[Start of Attachment]

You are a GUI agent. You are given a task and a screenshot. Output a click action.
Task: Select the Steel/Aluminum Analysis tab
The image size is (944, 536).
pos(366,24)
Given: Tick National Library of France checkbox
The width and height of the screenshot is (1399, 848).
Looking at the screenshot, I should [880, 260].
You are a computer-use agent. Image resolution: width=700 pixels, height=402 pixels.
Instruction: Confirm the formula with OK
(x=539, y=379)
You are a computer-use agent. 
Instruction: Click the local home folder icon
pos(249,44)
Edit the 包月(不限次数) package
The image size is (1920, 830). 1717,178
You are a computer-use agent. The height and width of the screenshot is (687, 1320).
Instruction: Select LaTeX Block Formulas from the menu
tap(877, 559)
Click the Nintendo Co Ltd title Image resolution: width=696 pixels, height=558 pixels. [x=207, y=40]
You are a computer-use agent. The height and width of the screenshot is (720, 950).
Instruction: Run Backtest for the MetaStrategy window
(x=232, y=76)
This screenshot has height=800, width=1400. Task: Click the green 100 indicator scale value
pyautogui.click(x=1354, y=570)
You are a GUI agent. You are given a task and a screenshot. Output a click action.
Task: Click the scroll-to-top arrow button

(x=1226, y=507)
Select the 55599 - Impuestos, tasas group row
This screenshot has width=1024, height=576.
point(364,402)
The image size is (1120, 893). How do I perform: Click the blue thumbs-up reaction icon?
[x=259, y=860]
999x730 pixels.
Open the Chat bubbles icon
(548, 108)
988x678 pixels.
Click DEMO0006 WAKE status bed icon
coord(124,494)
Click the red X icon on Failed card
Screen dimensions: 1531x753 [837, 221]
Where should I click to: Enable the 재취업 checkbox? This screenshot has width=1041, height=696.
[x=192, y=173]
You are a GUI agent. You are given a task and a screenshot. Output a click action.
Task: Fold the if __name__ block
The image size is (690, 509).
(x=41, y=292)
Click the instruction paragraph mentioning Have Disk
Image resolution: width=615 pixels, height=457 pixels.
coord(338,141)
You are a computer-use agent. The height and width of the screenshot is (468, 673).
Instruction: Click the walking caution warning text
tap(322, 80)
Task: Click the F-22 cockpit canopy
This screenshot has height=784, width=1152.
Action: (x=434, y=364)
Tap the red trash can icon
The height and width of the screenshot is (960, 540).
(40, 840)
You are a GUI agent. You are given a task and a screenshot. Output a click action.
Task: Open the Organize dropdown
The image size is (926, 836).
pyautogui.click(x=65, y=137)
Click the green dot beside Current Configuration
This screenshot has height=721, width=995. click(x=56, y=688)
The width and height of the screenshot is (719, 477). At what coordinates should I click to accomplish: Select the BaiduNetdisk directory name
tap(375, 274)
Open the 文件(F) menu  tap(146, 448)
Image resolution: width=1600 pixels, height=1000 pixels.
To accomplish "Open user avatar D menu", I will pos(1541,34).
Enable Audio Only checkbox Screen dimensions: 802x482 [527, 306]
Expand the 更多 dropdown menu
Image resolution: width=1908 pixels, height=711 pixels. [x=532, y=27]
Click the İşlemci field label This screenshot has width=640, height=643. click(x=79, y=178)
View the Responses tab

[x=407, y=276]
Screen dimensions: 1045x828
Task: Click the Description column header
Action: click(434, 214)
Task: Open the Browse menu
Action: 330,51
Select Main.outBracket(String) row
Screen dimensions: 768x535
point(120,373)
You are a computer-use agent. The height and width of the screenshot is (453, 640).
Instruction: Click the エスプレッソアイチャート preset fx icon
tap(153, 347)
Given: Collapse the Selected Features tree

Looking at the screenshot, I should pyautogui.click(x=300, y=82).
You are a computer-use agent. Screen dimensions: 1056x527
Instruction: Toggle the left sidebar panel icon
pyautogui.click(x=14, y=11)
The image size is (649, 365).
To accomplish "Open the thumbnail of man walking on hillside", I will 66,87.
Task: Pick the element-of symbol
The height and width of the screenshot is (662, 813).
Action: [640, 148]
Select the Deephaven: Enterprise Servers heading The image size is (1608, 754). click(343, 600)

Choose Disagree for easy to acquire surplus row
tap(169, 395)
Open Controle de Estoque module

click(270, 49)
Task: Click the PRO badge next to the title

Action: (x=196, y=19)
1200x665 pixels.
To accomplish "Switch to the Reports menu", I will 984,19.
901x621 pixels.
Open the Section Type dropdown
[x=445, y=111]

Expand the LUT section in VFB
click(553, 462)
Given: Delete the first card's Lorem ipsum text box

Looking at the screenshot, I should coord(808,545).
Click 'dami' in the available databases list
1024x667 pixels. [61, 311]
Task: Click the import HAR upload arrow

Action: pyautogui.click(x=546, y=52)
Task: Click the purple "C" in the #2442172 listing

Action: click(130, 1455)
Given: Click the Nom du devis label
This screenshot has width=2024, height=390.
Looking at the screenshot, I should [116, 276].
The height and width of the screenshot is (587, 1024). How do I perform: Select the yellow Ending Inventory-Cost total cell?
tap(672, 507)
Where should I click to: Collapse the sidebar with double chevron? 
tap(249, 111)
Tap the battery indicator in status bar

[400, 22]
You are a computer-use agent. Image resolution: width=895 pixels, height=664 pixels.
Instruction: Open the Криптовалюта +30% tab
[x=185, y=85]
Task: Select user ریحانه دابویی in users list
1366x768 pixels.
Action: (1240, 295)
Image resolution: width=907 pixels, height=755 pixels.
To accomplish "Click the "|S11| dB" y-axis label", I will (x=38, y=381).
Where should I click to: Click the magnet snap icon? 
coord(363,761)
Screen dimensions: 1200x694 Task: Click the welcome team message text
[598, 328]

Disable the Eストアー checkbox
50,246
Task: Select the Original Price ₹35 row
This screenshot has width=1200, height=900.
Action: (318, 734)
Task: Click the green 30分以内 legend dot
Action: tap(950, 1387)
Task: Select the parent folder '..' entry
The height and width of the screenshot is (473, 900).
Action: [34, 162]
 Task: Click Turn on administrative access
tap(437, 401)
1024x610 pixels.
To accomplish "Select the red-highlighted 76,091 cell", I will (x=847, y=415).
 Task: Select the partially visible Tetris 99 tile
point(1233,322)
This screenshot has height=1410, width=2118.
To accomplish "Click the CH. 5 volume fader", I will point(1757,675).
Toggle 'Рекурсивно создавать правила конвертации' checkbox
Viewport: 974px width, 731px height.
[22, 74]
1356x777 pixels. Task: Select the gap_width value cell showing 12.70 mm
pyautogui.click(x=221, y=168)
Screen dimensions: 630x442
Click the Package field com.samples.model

[End of Attachment]

Aim of the exercise — Set down the listing above in its entirety, exactly as written.

Finished task —
You are a GUI agent. You are given a task and a screenshot. Output a click action.
Task: Select the Steel/Aluminum Analysis tab
The image size is (944, 536).
pos(366,24)
Given: Tick National Library of France checkbox
The width and height of the screenshot is (1399, 848).
Looking at the screenshot, I should [880, 260].
You are a computer-use agent. Image resolution: width=700 pixels, height=402 pixels.
Instruction: Confirm the formula with OK
(x=539, y=379)
You are a computer-use agent. 
Instruction: Click the local home folder icon
pos(249,44)
Edit the 包月(不限次数) package
The image size is (1920, 830). 1717,178
You are a computer-use agent. The height and width of the screenshot is (687, 1320).
Instruction: Select LaTeX Block Formulas from the menu
tap(877, 559)
Click the Nintendo Co Ltd title Image resolution: width=696 pixels, height=558 pixels. [x=207, y=40]
You are a computer-use agent. The height and width of the screenshot is (720, 950).
Instruction: Run Backtest for the MetaStrategy window
(x=232, y=76)
This screenshot has height=800, width=1400. Task: Click the green 100 indicator scale value
pyautogui.click(x=1354, y=570)
You are a GUI agent. You are given a task and a screenshot. Output a click action.
Task: Click the scroll-to-top arrow button

(x=1226, y=507)
Select the 55599 - Impuestos, tasas group row
This screenshot has width=1024, height=576.
point(364,402)
The image size is (1120, 893). How do I perform: Click the blue thumbs-up reaction icon?
[x=259, y=860]
999x730 pixels.
Open the Chat bubbles icon
(548, 108)
988x678 pixels.
Click DEMO0006 WAKE status bed icon
coord(124,494)
Click the red X icon on Failed card
Screen dimensions: 1531x753 [837, 221]
Where should I click to: Enable the 재취업 checkbox? This screenshot has width=1041, height=696.
[x=192, y=173]
You are a GUI agent. You are given a task and a screenshot. Output a click action.
Task: Fold the if __name__ block
The image size is (690, 509).
(x=41, y=292)
Click the instruction paragraph mentioning Have Disk
Image resolution: width=615 pixels, height=457 pixels.
coord(338,141)
You are a computer-use agent. The height and width of the screenshot is (468, 673).
Instruction: Click the walking caution warning text
tap(322, 80)
Task: Click the F-22 cockpit canopy
This screenshot has height=784, width=1152.
Action: (x=434, y=364)
Tap the red trash can icon
The height and width of the screenshot is (960, 540).
(40, 840)
You are a GUI agent. You are given a task and a screenshot. Output a click action.
Task: Open the Organize dropdown
The image size is (926, 836).
pyautogui.click(x=65, y=137)
Click the green dot beside Current Configuration
This screenshot has height=721, width=995. click(x=56, y=688)
The width and height of the screenshot is (719, 477). At what coordinates should I click to accomplish: Select the BaiduNetdisk directory name
tap(375, 274)
Open the 文件(F) menu  tap(146, 448)
Image resolution: width=1600 pixels, height=1000 pixels.
To accomplish "Open user avatar D menu", I will pos(1541,34).
Enable Audio Only checkbox Screen dimensions: 802x482 [527, 306]
Expand the 更多 dropdown menu
Image resolution: width=1908 pixels, height=711 pixels. [x=532, y=27]
Click the İşlemci field label This screenshot has width=640, height=643. click(x=79, y=178)
View the Responses tab

[x=407, y=276]
Screen dimensions: 1045x828
Task: Click the Description column header
Action: click(434, 214)
Task: Open the Browse menu
Action: 330,51
Select Main.outBracket(String) row
Screen dimensions: 768x535
point(120,373)
You are a computer-use agent. The height and width of the screenshot is (453, 640).
Instruction: Click the エスプレッソアイチャート preset fx icon
tap(153, 347)
Given: Collapse the Selected Features tree

Looking at the screenshot, I should pyautogui.click(x=300, y=82).
You are a computer-use agent. Screen dimensions: 1056x527
Instruction: Toggle the left sidebar panel icon
pyautogui.click(x=14, y=11)
The image size is (649, 365).
To accomplish "Open the thumbnail of man walking on hillside", I will 66,87.
Task: Pick the element-of symbol
The height and width of the screenshot is (662, 813).
Action: [640, 148]
Select the Deephaven: Enterprise Servers heading The image size is (1608, 754). click(343, 600)

Choose Disagree for easy to acquire surplus row
tap(169, 395)
Open Controle de Estoque module

click(270, 49)
Task: Click the PRO badge next to the title

Action: (x=196, y=19)
1200x665 pixels.
To accomplish "Switch to the Reports menu", I will 984,19.
901x621 pixels.
Open the Section Type dropdown
[x=445, y=111]

Expand the LUT section in VFB
click(553, 462)
Given: Delete the first card's Lorem ipsum text box

Looking at the screenshot, I should coord(808,545).
Click 'dami' in the available databases list
1024x667 pixels. [61, 311]
Task: Click the import HAR upload arrow

Action: pyautogui.click(x=546, y=52)
Task: Click the purple "C" in the #2442172 listing

Action: click(130, 1455)
Given: Click the Nom du devis label
This screenshot has width=2024, height=390.
Looking at the screenshot, I should [116, 276].
The height and width of the screenshot is (587, 1024). How do I perform: Select the yellow Ending Inventory-Cost total cell?
tap(672, 507)
Where should I click to: Collapse the sidebar with double chevron? 
tap(249, 111)
Tap the battery indicator in status bar

[400, 22]
You are a computer-use agent. Image resolution: width=895 pixels, height=664 pixels.
Instruction: Open the Криптовалюта +30% tab
[x=185, y=85]
Task: Select user ریحانه دابویی in users list
1366x768 pixels.
Action: (1240, 295)
Image resolution: width=907 pixels, height=755 pixels.
To accomplish "Click the "|S11| dB" y-axis label", I will (x=38, y=381).
Where should I click to: Click the magnet snap icon? 
coord(363,761)
Screen dimensions: 1200x694 Task: Click the welcome team message text
[598, 328]

Disable the Eストアー checkbox
50,246
Task: Select the Original Price ₹35 row
This screenshot has width=1200, height=900.
Action: (318, 734)
Task: Click the green 30分以内 legend dot
Action: tap(950, 1387)
Task: Select the parent folder '..' entry
The height and width of the screenshot is (473, 900).
Action: [34, 162]
 Task: Click Turn on administrative access
tap(437, 401)
1024x610 pixels.
To accomplish "Select the red-highlighted 76,091 cell", I will (x=847, y=415).
 Task: Select the partially visible Tetris 99 tile
point(1233,322)
This screenshot has height=1410, width=2118.
To accomplish "Click the CH. 5 volume fader", I will point(1757,675).
Toggle 'Рекурсивно создавать правила конвертации' checkbox
Viewport: 974px width, 731px height.
[22, 74]
1356x777 pixels. Task: Select the gap_width value cell showing 12.70 mm
pyautogui.click(x=221, y=168)
Screen dimensions: 630x442
Click the Package field com.samples.model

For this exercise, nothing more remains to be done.